With Kaouther Ben Hania, director of “Filles d’Olfa”, the news item between documentary and fiction

The fifth feature film by Tunisian director Kaouther Ben Hania, Olfa’s Daughters, has just returned from the official competition in Cannes, where he surprised, amazed, impressed, as well as annoyed some, with his extreme formal hybridization. It is a form of consecration for this Tunisian director born forty-five years ago in Sidi Bouzid, home of the “Arab Spring”, who, after studying cinema at La Fémis, lives between France and Tunisia.

Read the review: Article reserved for our subscribers “The Daughters of Olfa”, six women on a set to tell a terrible family tear

At the base of the film, a tragic incident. Olfa Hamrouni, a Tunisian mother, sees two of her four daughters, the eldest, abandon the family home in 2016 to join the ranks of the Islamic State organization.

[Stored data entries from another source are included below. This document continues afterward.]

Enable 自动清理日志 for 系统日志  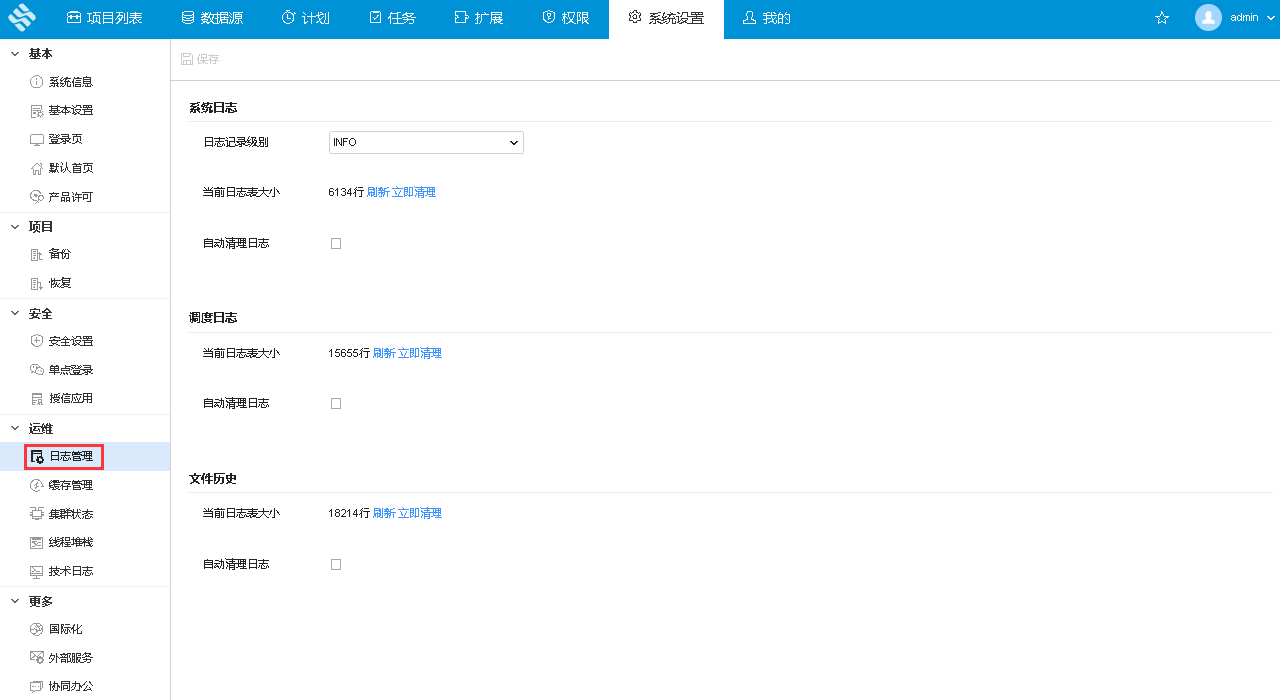[x=336, y=243]
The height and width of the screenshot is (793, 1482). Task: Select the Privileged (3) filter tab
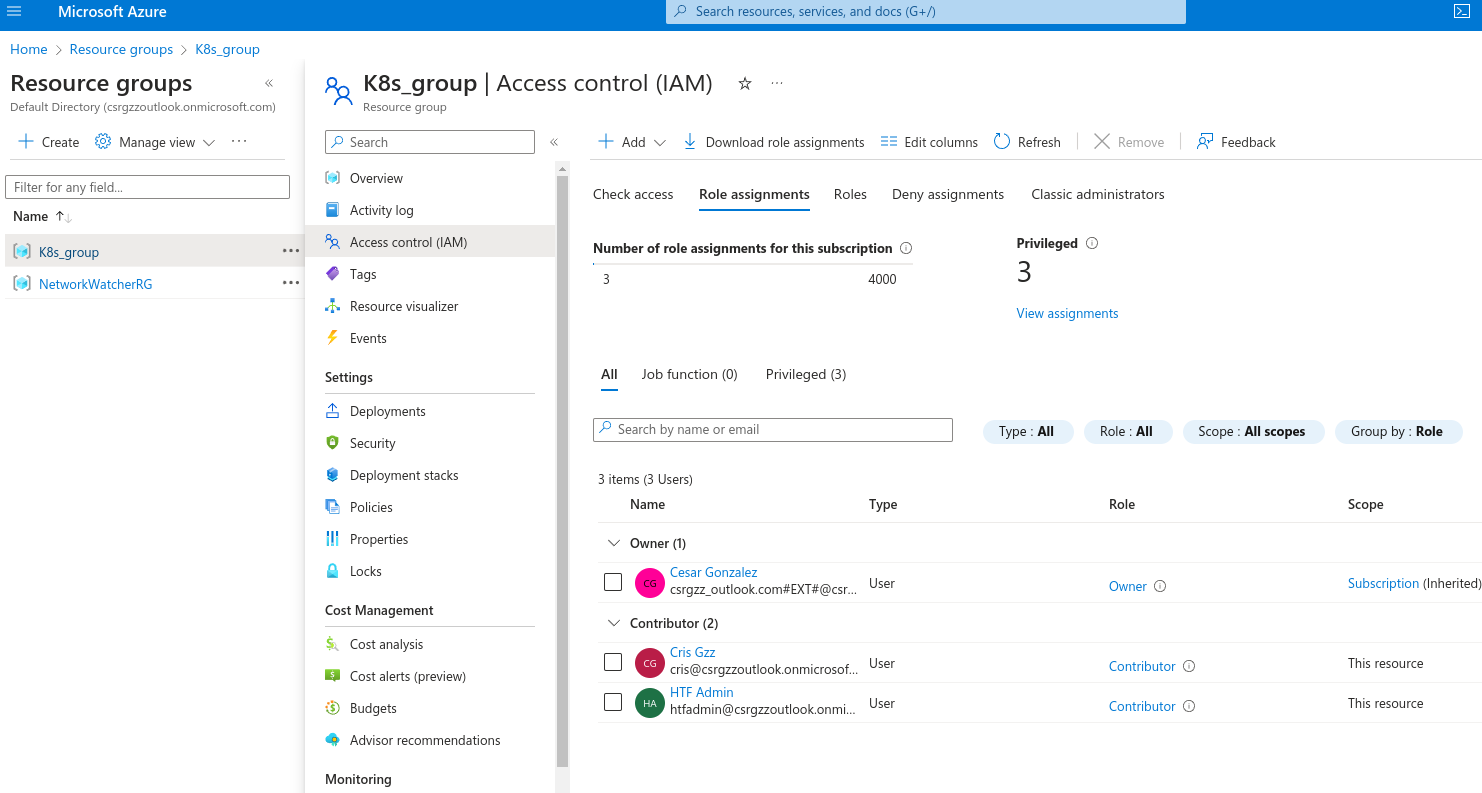805,374
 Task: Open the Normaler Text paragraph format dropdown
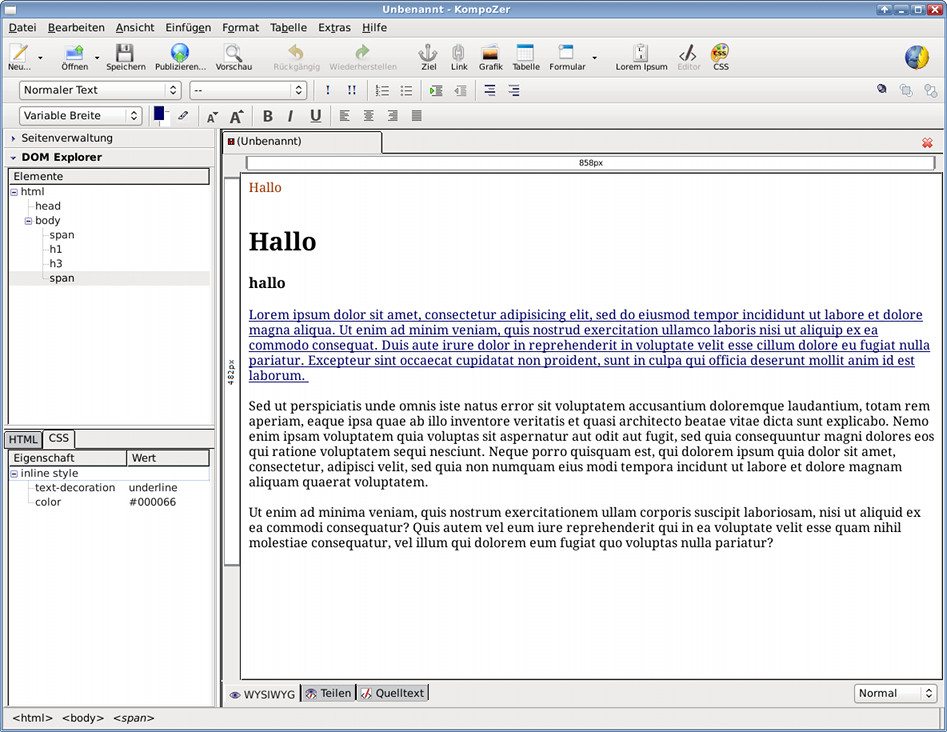(100, 90)
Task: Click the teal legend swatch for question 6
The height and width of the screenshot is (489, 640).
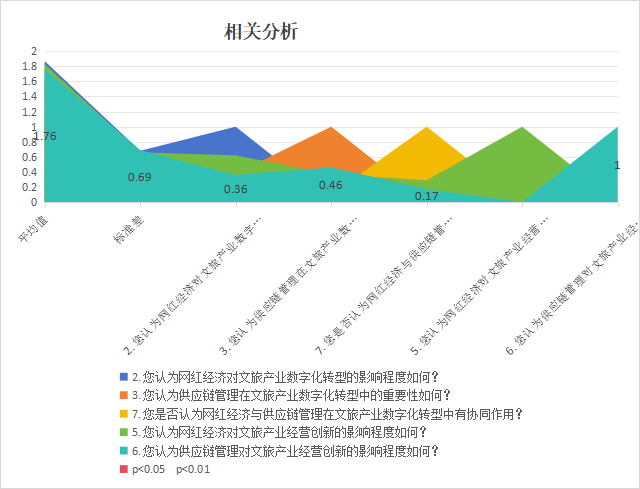Action: tap(124, 451)
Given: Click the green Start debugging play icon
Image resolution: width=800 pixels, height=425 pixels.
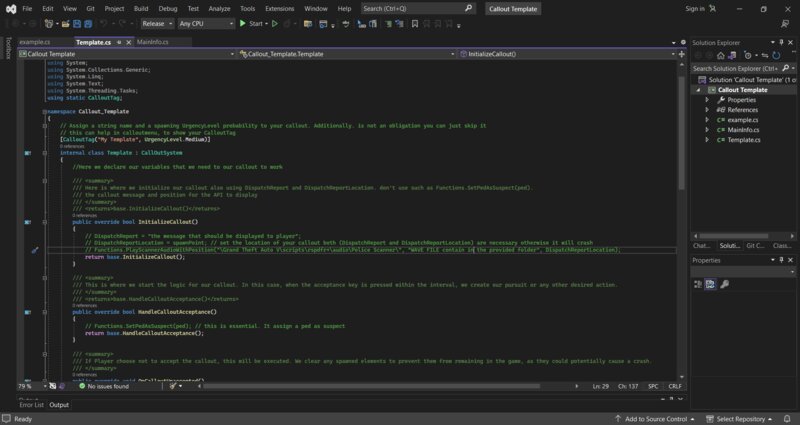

At the time of this writing, the two young women, one of whom has become the mother of an 8-year-old girl who has lived almost all her life behind bars, have been sentenced to a sentence of sixteen years old and languishing in a Libyan prison.

Leaving to make a classic documentary, the director quickly begins to doubt the way in which Olfa – victim of the patriarchal system, turned ogress, turning violence against men and against her daughters to protect them – devours the film.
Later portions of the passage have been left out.